If the excitement was palpable when you entered the room, it was positively electric when the video ended, the lights flashed, and the band strode onto stage.
From the opening chord of ‘One Way’ right through to the last note of ‘Beautiful Day’ this was a one and a half hour showcase of a band at their best - revitalised and reinvigorated by the world around them, and by an audience crying out for musical revolutionaries.

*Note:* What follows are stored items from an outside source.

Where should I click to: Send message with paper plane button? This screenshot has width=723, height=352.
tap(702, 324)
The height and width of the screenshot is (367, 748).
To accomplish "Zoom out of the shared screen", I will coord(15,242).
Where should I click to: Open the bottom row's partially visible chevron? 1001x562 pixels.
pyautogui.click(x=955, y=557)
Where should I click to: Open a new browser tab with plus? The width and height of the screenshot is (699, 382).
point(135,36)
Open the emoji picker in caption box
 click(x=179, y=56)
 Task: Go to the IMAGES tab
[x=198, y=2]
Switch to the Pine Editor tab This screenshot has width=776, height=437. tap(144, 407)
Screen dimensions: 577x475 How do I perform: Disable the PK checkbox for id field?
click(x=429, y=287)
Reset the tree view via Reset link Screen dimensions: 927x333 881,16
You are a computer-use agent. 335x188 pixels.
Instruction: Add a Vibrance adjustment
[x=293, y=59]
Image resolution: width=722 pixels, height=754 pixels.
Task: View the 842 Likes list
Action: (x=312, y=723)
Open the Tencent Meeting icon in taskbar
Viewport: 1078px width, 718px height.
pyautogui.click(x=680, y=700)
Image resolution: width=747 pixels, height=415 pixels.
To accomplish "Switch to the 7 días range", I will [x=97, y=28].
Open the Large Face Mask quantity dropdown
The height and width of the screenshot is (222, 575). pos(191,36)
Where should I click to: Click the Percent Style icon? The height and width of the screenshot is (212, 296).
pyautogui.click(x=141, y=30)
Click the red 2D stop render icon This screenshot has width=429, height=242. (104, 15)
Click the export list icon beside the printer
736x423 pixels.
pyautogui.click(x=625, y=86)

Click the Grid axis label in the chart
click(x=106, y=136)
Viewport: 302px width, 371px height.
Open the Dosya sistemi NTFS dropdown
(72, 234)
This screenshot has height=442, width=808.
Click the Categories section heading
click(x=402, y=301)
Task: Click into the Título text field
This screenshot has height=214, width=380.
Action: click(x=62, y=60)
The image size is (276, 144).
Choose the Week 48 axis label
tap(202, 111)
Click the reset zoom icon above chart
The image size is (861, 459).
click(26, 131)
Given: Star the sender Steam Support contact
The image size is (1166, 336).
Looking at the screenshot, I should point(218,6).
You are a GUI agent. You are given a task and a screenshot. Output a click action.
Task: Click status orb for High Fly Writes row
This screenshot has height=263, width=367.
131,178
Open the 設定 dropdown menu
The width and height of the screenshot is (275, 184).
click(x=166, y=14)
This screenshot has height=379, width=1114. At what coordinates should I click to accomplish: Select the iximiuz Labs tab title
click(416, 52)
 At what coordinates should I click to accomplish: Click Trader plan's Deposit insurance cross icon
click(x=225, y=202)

This was the fullest I’ve ever seen Leeds Academy, and like many of the other gigs on this tour, it was a complete sell-out.More than 20 years as a powerful lead singer hasn’t altered Chadwick’s voice; this isn’t shouting and screaming, Chadwick is a powerful articulator who brings the words to life. Bass guitarist Jeremy was also clearly enjoying himself, failing epically to keep his dreadlocked hair in check.
I had thought the equally retro support band The Wonder Stuff had the most snappily-dressed fiddler I’d ever seen, but she was put in the shade by Jon Sevink, in his ringmaster’s hat and stripy shirt.
Four songs in, the band disappeared and out came a top-hat-wearing, clown-faced, didgeridoo player. Slightly odd. But after this brief musical interlude normal service was soon resumed.
‘Another Man’s Cause’ was written about the Falklands but could just as well refer to any of the conflicts we’ve experienced in the last ten years and is all the more poignant with the shadow of possible military action in Libya hanging over the country..
The chorus to ‘Carry Me’ (‘Well I'll carry you, If you'll carry me, carry me, carry me, friend’) summed up this gig, band and audience, all on a wave of shared musical enjoyment.
The band avoided the repeated cries for ‘Julie’ - a story of council house misery - but did play the wonderfully evocative ‘Hope Street’.
‘Cholera Well’ was the penultimate song, taken from their last album, ‘Letters From The Underground’, probably their most political album since Levelling The Land.
Hearing Chadwick belting out the line: “Senator come take my hand, feel the flames you have fanned” really gives you some idea of what this band are all about.
Music - like politics - is supposed to be cyclical, so you could be forgiven for thinking the world outside is much as it was in 1991.
Maybe that’s why, on this evidence, The Levellers are far from done. They’re simply getting stronger.